CN205854318U - Bionical regular hexagon Hexapod Robot - Google Patents

Abstract

The utility model provides a bionic regular hexagonal hexapod robot, which belongs to the technical field of walking robots. The robot includes a regular hexagonal fuselage, a walking mechanism and a closed-loop control system that controls the walking mechanism. The walking mechanism is a regular hexagonal frame, including three pairs of mechanical feet. The horizontal adjustment assembly used to drive the mechanical foot to rotate in the horizontal direction. The horizontal adjustment assembly rotates within the horizontal range to drive the robot forward and backward; the short arm rotates within the vertical range to achieve the rise and fall of the mechanical foot ; Through the rotation of the long arm in the vertical range, the mechanical feet are driven to perform stretching motions in the horizontal range; the mutual motion of the six mechanical feet forms a kinematic mechanism to drive the robot to achieve various actions. The robot has a strong ability to adapt to the terrain, and can be applied to the detection of dangerous areas, and can also be used in aerospace and unknown planet survey environments.

Description

Bionic regular hexagonal hexapod robot

technical field

The utility model relates to the technical field of walking robots, in particular to a bionic regular hexagonal hexapod robot.

Background technique

The idea of the walking machine is mainly based on the uneven terrain changes in nature. The bionic walking robot is a robot that imitates the movement form of animals and uses a leg structure to complete various moving functions. Although wheeled and tracked robots have been widely used in mobile robots, walking robots have very low requirements on the road surface. The large number of degrees of freedom of the robot's feet can make the robot's movement more flexible and adapt to uneven terrain. The ability is stronger; the foothold of the walking-footed robot is discrete, and the contact area with the ground is small, and the optimal support point can be selected on the accessible ground.
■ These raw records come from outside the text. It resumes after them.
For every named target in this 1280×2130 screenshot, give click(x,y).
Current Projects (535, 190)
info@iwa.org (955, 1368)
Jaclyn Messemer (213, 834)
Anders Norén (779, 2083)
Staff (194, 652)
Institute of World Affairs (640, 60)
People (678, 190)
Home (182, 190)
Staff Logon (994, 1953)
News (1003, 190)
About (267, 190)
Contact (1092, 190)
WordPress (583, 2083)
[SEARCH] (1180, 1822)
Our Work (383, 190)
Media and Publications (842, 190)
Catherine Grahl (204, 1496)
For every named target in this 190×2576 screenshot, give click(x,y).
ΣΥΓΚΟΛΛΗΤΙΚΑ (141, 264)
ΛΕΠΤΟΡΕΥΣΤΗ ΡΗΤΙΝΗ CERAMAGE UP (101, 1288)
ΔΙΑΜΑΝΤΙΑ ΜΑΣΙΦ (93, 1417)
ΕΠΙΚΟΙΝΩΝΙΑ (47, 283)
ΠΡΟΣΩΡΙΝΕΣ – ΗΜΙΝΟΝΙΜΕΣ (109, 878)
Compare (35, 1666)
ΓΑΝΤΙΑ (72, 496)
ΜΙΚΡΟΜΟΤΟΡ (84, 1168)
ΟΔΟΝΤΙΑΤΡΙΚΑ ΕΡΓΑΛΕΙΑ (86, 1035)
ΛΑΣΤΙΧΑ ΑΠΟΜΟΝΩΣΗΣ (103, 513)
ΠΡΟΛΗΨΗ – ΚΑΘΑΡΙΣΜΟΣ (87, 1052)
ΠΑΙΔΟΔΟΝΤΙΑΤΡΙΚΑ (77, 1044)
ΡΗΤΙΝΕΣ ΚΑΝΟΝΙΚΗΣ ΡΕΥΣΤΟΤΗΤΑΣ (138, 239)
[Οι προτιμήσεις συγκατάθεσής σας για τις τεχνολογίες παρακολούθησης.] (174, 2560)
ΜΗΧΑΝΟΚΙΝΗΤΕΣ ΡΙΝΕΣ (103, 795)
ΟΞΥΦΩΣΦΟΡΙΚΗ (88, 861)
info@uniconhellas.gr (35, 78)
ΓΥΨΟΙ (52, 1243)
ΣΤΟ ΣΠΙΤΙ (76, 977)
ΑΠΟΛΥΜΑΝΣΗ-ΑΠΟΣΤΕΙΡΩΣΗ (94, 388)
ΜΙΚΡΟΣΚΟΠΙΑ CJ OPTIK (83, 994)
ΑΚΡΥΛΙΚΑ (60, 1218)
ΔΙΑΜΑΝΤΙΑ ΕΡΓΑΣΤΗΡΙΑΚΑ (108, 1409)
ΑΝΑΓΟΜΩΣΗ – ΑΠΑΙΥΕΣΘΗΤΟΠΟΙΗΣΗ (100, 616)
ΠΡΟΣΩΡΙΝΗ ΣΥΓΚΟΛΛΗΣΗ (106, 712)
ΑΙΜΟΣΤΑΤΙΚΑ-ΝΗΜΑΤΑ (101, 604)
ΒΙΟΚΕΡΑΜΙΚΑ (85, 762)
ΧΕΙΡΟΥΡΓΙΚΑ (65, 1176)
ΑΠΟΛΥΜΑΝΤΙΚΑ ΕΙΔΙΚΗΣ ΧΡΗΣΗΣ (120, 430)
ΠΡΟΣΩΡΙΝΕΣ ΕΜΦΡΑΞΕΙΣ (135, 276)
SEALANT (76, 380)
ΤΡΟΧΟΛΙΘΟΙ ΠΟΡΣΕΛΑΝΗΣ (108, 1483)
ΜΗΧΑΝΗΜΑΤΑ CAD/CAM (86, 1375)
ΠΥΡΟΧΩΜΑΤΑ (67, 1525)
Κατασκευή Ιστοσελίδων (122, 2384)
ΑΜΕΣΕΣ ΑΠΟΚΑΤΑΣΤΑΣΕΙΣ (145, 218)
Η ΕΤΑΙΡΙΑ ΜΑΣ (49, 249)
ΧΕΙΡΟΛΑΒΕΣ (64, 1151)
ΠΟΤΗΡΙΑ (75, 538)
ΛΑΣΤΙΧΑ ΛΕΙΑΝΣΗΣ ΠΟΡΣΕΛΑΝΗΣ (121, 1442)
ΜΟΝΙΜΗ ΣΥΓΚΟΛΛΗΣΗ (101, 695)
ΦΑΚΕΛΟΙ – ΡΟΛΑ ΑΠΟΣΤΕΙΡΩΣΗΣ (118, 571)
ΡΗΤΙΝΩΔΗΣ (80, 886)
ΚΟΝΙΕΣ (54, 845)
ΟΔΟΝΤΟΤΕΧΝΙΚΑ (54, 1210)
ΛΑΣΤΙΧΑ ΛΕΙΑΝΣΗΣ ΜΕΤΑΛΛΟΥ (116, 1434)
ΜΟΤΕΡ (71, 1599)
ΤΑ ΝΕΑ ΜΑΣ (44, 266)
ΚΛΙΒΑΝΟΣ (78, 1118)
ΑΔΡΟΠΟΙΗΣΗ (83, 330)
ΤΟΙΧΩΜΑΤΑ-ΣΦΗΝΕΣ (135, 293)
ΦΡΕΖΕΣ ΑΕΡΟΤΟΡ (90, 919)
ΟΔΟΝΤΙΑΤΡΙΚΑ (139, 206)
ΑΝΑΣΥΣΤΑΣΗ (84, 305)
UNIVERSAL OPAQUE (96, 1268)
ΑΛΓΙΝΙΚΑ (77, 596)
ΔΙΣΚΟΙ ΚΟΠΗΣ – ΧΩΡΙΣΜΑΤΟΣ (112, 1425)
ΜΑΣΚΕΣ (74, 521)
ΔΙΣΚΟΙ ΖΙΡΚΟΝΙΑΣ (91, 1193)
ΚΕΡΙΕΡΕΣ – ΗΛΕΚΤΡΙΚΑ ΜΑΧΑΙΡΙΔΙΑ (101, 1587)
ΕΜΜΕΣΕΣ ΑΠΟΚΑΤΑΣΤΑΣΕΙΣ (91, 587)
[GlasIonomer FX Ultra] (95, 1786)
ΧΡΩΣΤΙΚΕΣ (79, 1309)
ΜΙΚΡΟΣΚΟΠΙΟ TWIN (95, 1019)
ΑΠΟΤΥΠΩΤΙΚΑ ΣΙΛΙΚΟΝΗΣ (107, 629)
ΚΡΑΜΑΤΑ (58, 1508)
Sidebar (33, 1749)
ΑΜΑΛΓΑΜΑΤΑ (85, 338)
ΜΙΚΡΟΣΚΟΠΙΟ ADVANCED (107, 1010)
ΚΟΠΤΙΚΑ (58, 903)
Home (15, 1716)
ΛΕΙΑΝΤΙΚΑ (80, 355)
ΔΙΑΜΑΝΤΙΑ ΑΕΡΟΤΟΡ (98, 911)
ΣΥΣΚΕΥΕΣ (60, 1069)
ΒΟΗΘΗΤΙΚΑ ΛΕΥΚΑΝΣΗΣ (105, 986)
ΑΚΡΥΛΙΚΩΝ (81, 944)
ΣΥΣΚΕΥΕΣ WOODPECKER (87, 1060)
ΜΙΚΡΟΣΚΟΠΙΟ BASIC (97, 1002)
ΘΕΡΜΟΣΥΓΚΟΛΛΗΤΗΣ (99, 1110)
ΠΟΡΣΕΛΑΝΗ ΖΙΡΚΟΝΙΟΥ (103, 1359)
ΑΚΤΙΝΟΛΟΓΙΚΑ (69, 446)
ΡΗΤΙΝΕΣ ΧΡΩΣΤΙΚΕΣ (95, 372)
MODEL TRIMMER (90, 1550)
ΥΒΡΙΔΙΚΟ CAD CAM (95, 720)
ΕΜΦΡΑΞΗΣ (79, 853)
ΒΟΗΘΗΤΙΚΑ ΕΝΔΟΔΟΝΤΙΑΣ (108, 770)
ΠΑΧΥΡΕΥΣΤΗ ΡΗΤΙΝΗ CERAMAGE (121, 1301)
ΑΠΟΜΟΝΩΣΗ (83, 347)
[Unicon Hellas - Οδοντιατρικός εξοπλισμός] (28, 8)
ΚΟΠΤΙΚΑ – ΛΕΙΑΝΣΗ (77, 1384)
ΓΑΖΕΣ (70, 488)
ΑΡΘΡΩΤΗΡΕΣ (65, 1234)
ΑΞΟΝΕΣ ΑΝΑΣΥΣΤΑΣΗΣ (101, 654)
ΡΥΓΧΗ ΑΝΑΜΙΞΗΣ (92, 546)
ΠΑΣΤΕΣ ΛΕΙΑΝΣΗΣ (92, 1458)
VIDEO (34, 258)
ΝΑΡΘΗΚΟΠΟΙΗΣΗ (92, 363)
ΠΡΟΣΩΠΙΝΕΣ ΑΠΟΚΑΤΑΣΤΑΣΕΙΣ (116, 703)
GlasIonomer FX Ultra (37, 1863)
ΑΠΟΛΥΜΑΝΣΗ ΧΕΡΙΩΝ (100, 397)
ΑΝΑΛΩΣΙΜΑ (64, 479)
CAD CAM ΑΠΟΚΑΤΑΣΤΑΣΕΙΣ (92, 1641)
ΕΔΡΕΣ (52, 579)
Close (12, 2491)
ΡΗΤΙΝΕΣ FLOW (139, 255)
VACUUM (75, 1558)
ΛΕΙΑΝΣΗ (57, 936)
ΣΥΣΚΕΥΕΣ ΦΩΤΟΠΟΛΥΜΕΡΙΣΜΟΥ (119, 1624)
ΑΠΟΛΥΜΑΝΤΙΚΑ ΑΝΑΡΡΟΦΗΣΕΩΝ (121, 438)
It can also walk freely; it can be applied to the detection of dangerous areas, or places that humans cannot reach, and can also be used in aerospace and unknown planet survey environments.

At present, the common walking robots are bipedal and quadrupedal, and the number of legs of the bipedal and quadrupedal is less than that of the hexapodal, and the degree of freedom of the leg joints is less, and the transportation is not flexible enough. , poor dynamic stability. The body structure of some irregular hexapod robots is uneven, resulting in unstable walking and prone to rollover during the forward process. And the walking gait of most existing walking robots is fixed, so the joints of the body will be subjected to a large impact force when walking on rough and uneven roads, which may damage the joints and drive elements.

Due to the leg structure design, most walking robots have poor load capacity.

The control systems of most quadruped walking robots are nonlinear multi-input and multi-output unstable systems with time-varying and intermittent dynamics. At present, most of the walking motions of quadruped robots are based on gait geometry position trajectory planning, joint position control planning and control strategy. However, the simple geometric position planning and control of the robot will cause the robot to become unstable due to factors such as inertia and foot force imbalance.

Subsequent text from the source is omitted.